REQUIRED WORK -
With pictures left out, output word for word the lines from the one containing "The width and height of the screenshot is (979, 636)." through the end of the material below.

+++ LISTED ENTRIES

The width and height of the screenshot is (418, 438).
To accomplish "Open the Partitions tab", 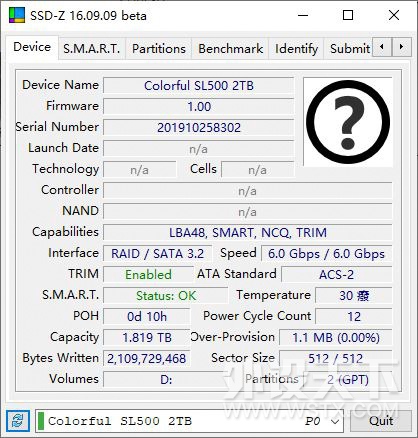I will 159,49.
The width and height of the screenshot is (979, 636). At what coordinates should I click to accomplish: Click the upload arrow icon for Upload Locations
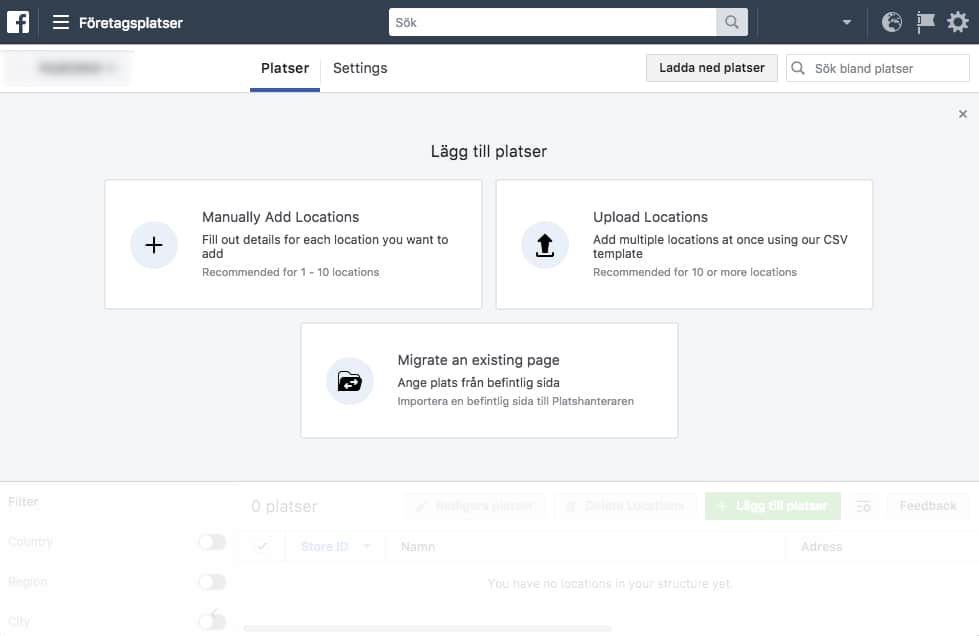pos(545,245)
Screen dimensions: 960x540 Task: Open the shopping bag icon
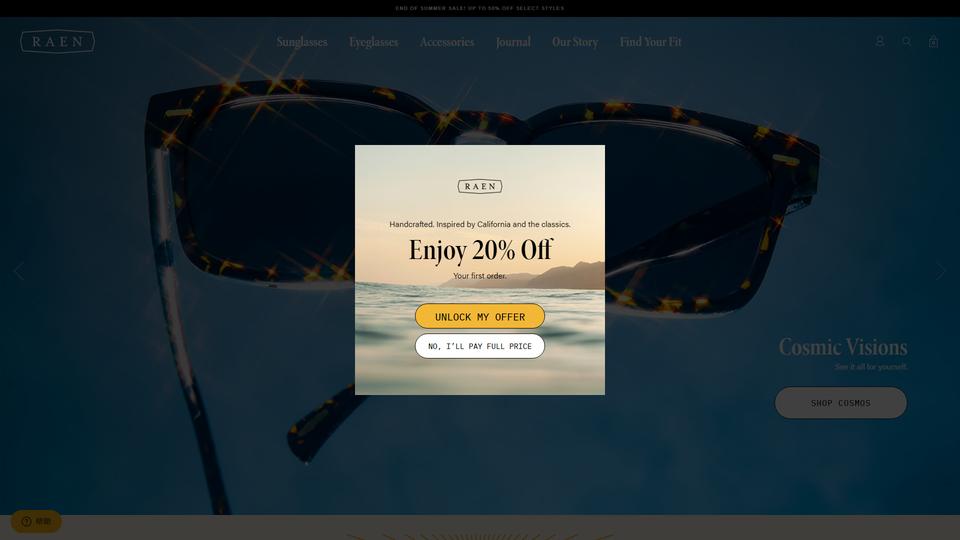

++++++

SOLUTION BELOW -
The width and height of the screenshot is (979, 636). At what coordinates should I click to accomplish: Click the upload arrow icon for Upload Locations
pos(545,245)
Screen dimensions: 960x540 Task: Open the shopping bag icon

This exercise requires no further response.